[Data provided Boundary: Start]

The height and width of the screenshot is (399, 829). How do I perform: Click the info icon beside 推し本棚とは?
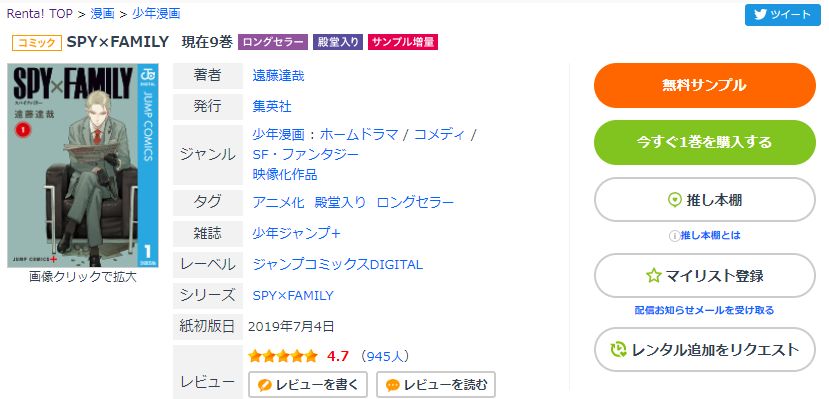click(674, 236)
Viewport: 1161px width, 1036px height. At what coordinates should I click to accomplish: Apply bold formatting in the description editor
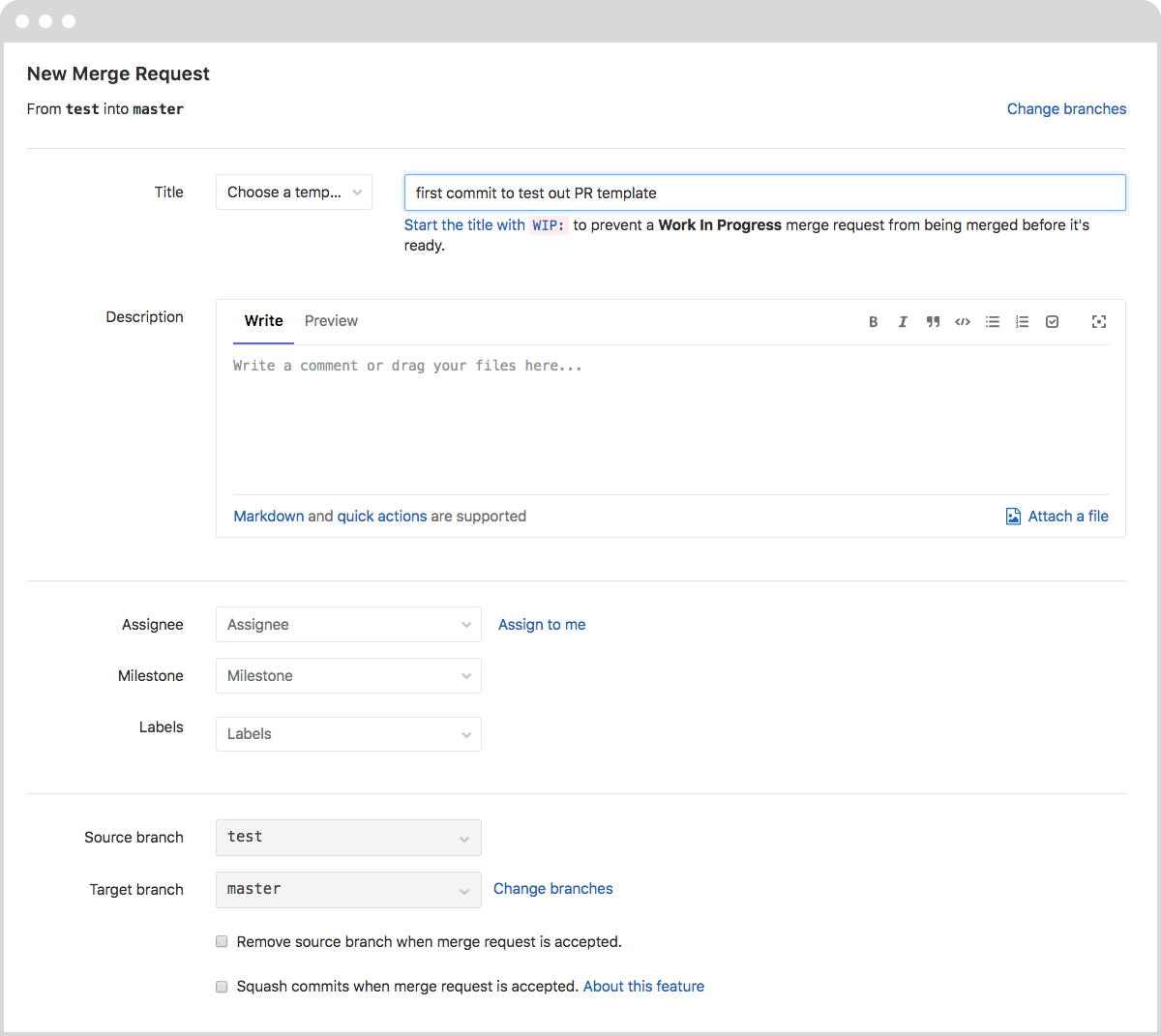(874, 321)
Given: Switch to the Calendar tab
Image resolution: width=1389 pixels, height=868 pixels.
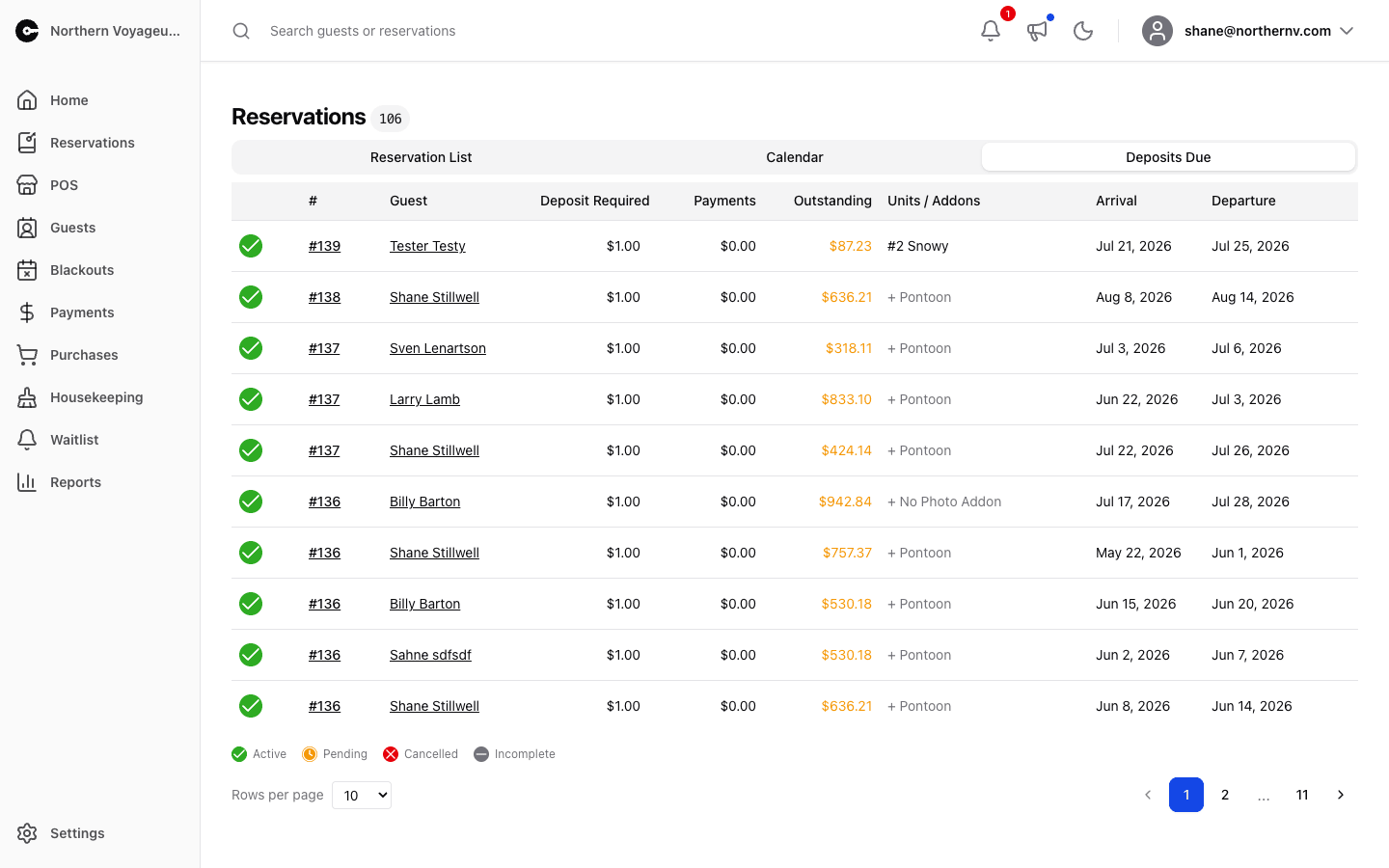Looking at the screenshot, I should [795, 157].
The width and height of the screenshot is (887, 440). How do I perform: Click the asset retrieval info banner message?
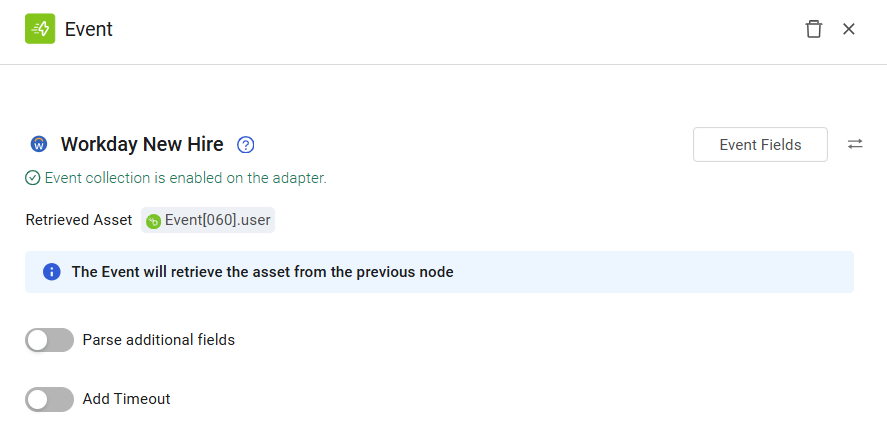pyautogui.click(x=262, y=272)
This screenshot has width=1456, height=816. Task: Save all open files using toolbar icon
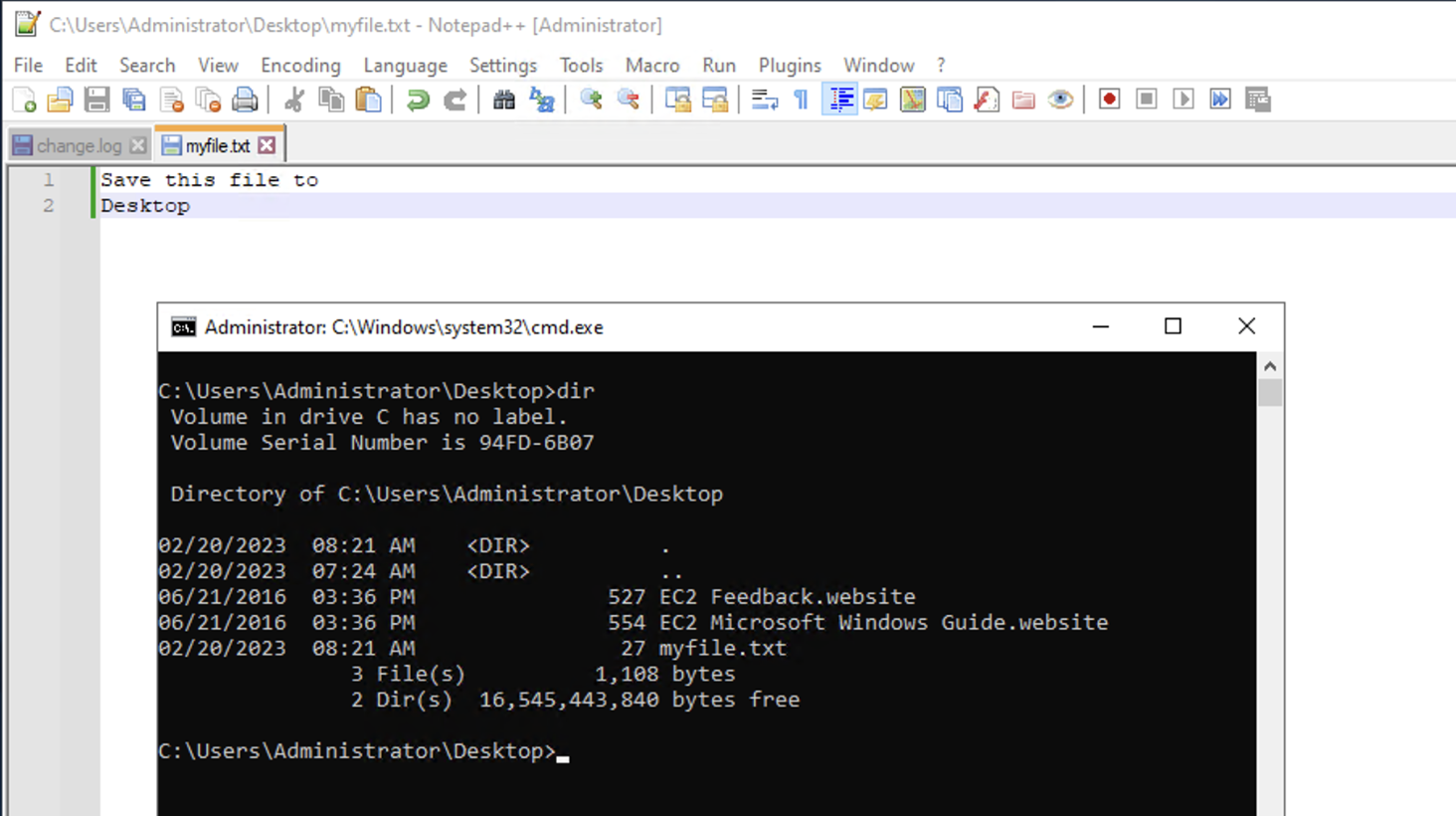point(133,99)
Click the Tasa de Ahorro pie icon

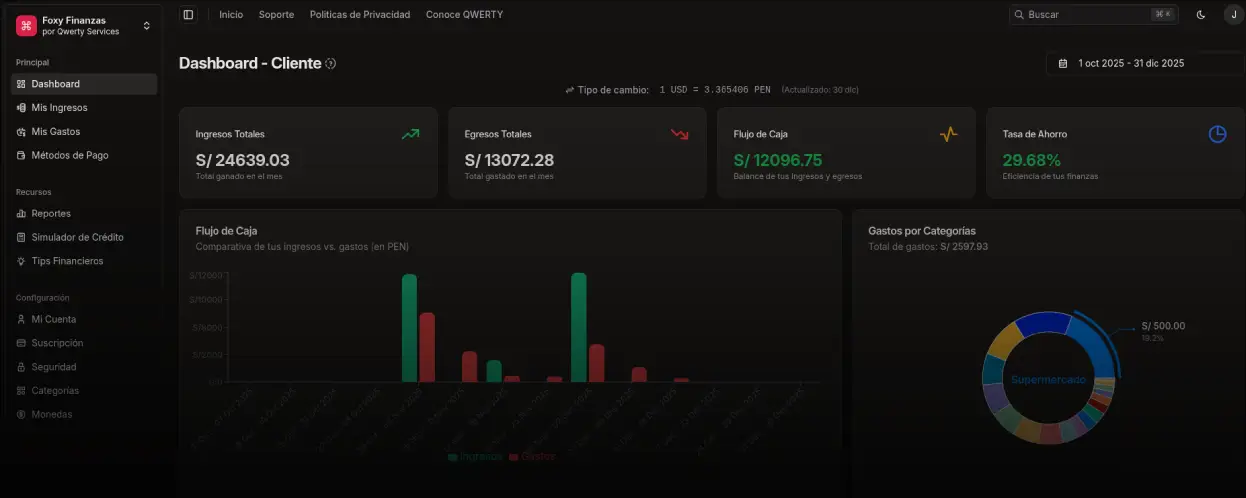point(1217,134)
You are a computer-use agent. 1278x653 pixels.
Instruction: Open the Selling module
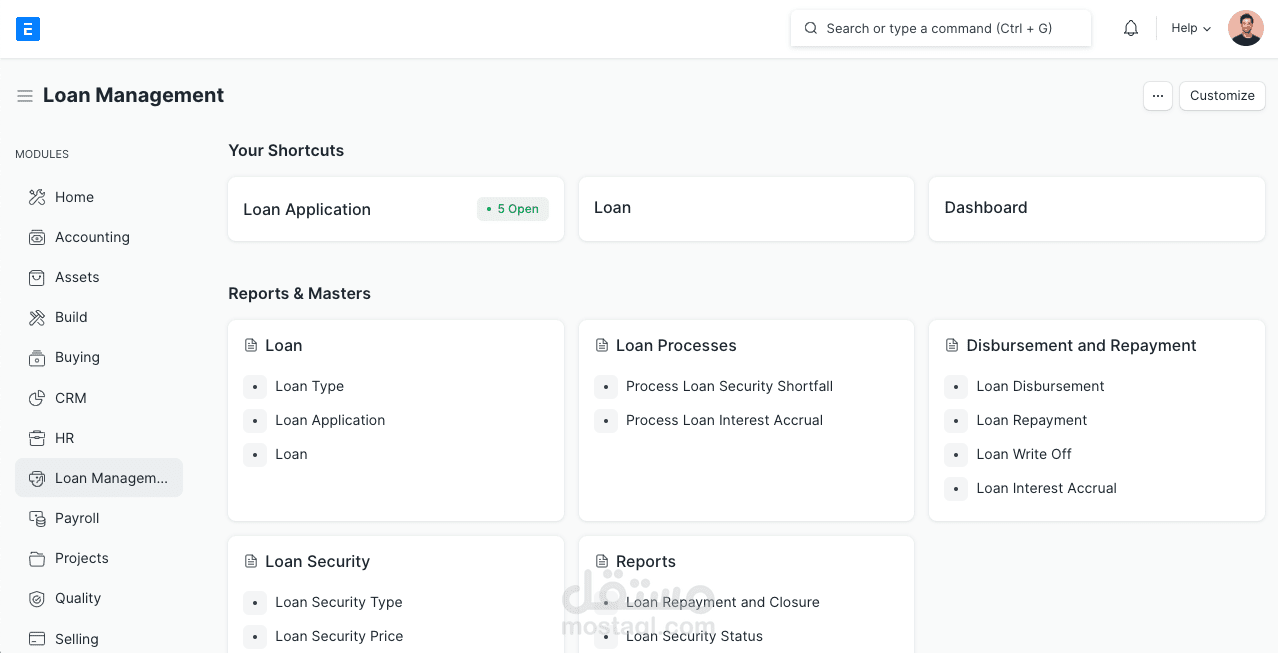click(78, 639)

[Data provided Boundary: End]

Your objective
Repeat each of the records exactly as written, except for the pictures, which are to be left out.

Written response
The height and width of the screenshot is (399, 829). How do I perform: Click the info icon beside 推し本棚とは?
click(674, 236)
Viewport: 1161px width, 1036px height. At what coordinates should I click to accomplish: Apply bold formatting in the description editor
(874, 321)
Given: Switch to the Calendar tab
Image resolution: width=1389 pixels, height=868 pixels.
Looking at the screenshot, I should [795, 157].
The width and height of the screenshot is (887, 440). How do I perform: Click the asset retrieval info banner message?
pyautogui.click(x=262, y=272)
This screenshot has width=1456, height=816. Task: Save all open files using toolbar icon
point(133,99)
Click the Tasa de Ahorro pie icon

point(1217,134)
You are a computer-use agent. 1278x653 pixels.
Instruction: Open the Selling module
click(78, 639)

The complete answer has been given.